Erweiterung der Befugnisse des Grenzdienstes im Zollrecht
abgestimmt am
12.07.1996
Zusammenfassung
Der Entwurf ändert das Zollrechts‑Durchführungsgesetz, damit der öffentliche Sicherheitsdienst (Grenzdienst) an Grenzübergängen zollrechtliche Aufgaben übernehmen kann und Doppelbesetzungen vermieden werden.
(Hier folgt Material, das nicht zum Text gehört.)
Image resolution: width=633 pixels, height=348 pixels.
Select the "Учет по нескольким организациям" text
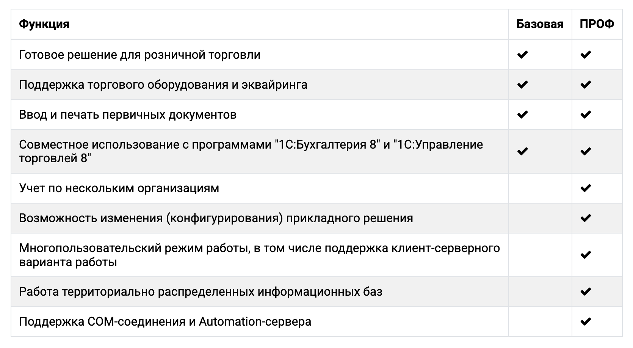[119, 188]
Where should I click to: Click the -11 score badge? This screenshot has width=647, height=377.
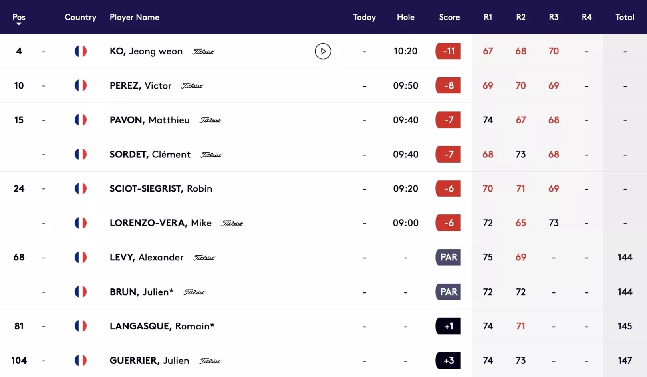pos(448,51)
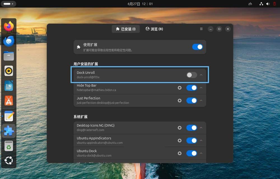Expand the Desktop Icons NG details
This screenshot has width=280, height=179.
pyautogui.click(x=201, y=128)
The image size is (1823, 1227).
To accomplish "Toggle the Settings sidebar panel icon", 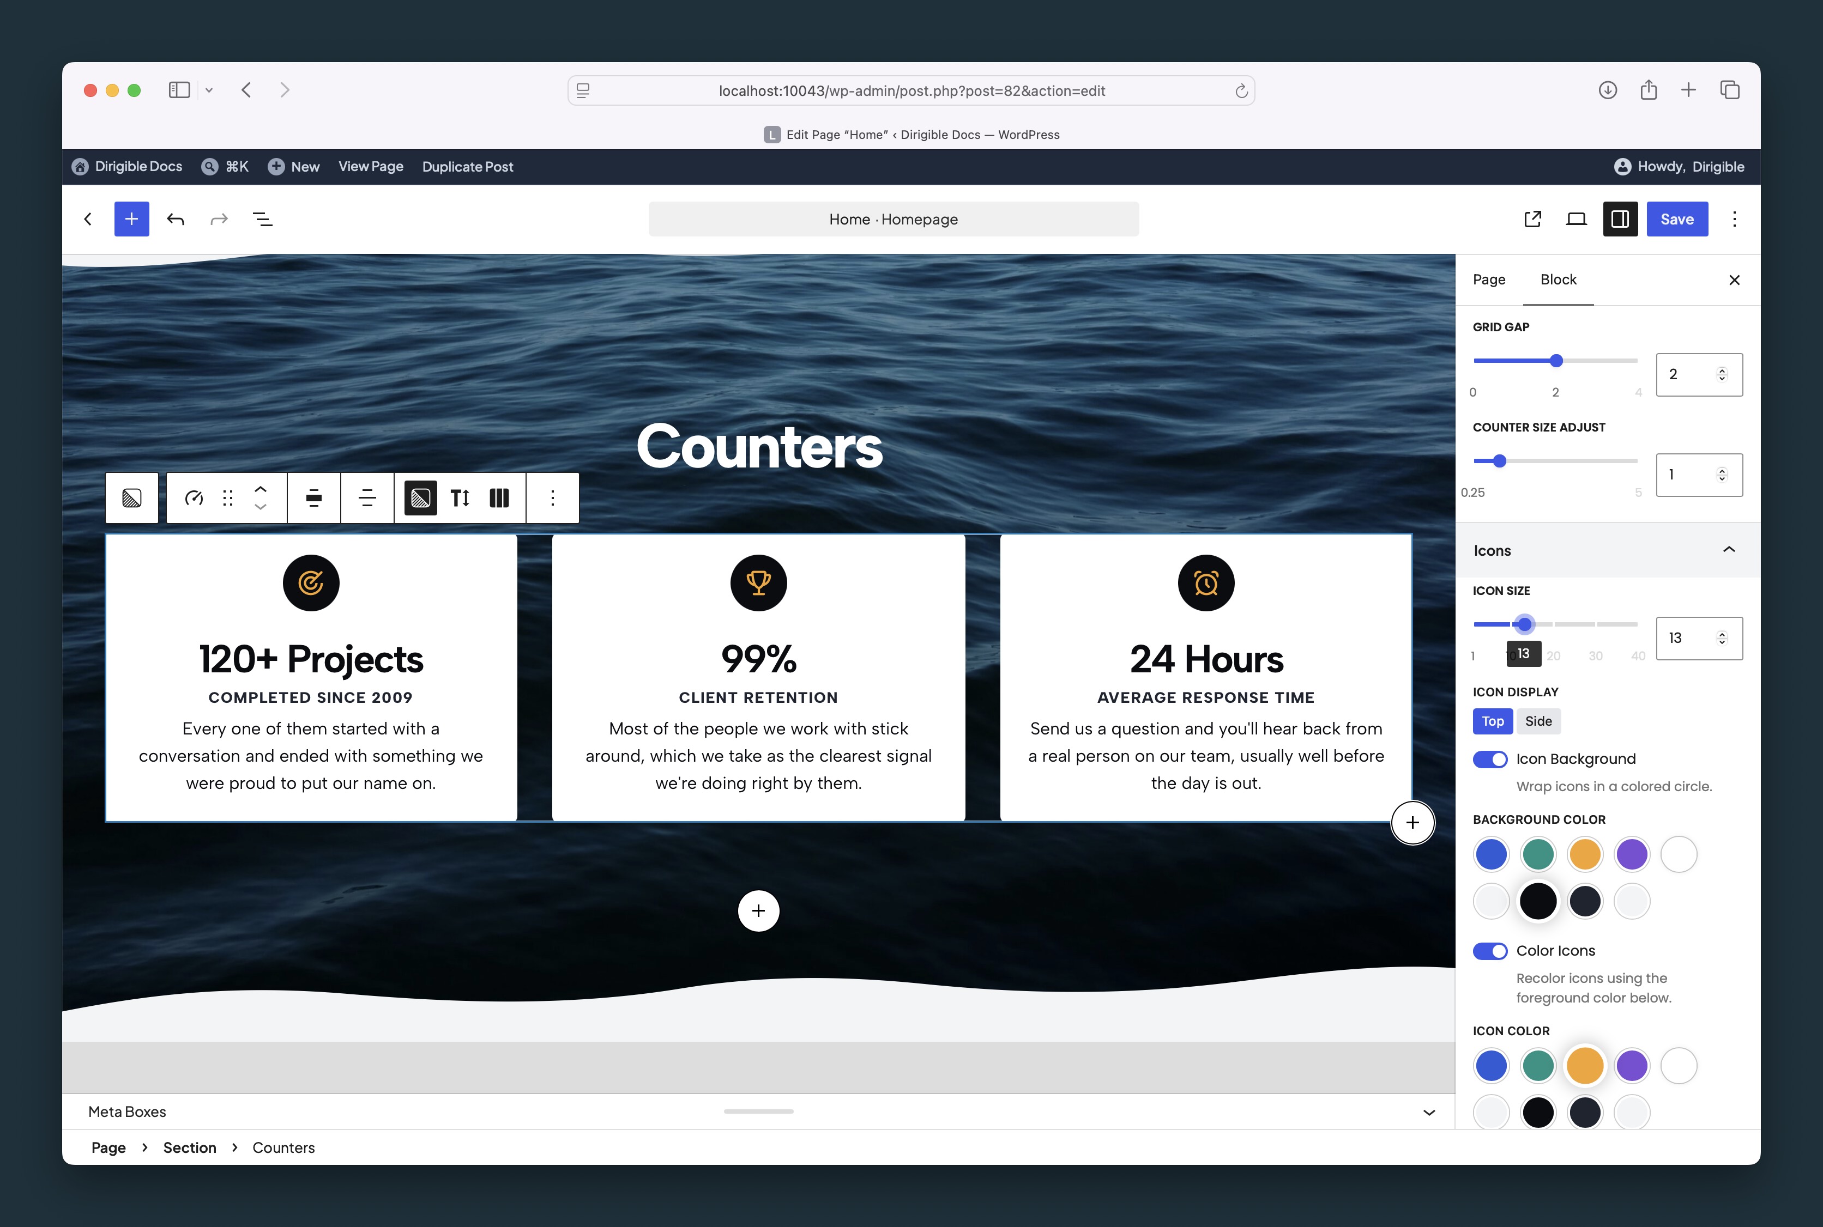I will (x=1619, y=219).
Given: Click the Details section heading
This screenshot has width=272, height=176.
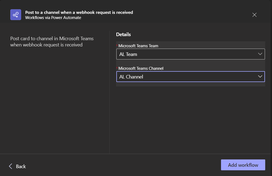Looking at the screenshot, I should tap(123, 34).
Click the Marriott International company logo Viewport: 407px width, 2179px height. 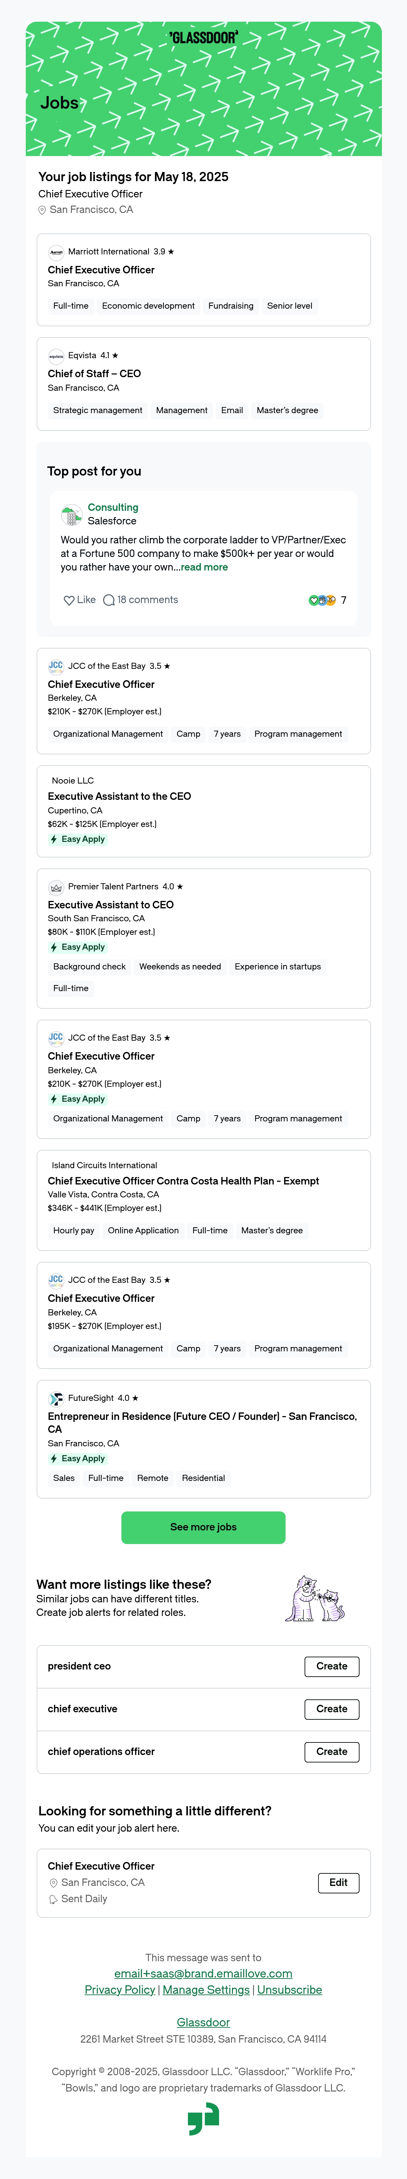tap(56, 251)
einfache MehrheitXX12.07.1996
Gesetz
Zolltarifpolitik
Schwerpunkte
Die Formulierung „Sicherheitsorgane und“ wird aus § 12 Abs. 4 gestrichen, weil die Aufgaben künftig im neuen § 15a zusammengefasst werden.
Ein neuer § 15a wird eingeführt, der es dem öffentlichen Sicherheitsdienst erlaubt, an Grenzübergängen Zollaufsichtsmaßnahmen zu ergreifen, bei Gefahr im Verzug sofort zu handeln und durch Verordnung bestimmte Übergänge zuzuweisen.
Die Änderung von § 20 Abs. 4 verbietet das Ändern der Fahrtrichtung auf einer Zollstraße, bevor die Zollkontrolle erreicht ist, um Zolldelikte zu verhindern.
In § 120 Abs. 1 wird die Bezeichnung des zweiten Unterabsatzes zu „(1a)“ geändert und ein neuer Absatz (1b) legt das Inkrafttreten der Änderungen (§ 12 Abs. 4, § 15a, § 20 Abs. 4, § 134 Abs. 1 Nr. 2‑3a) auf den 1. Juli 1996 fest.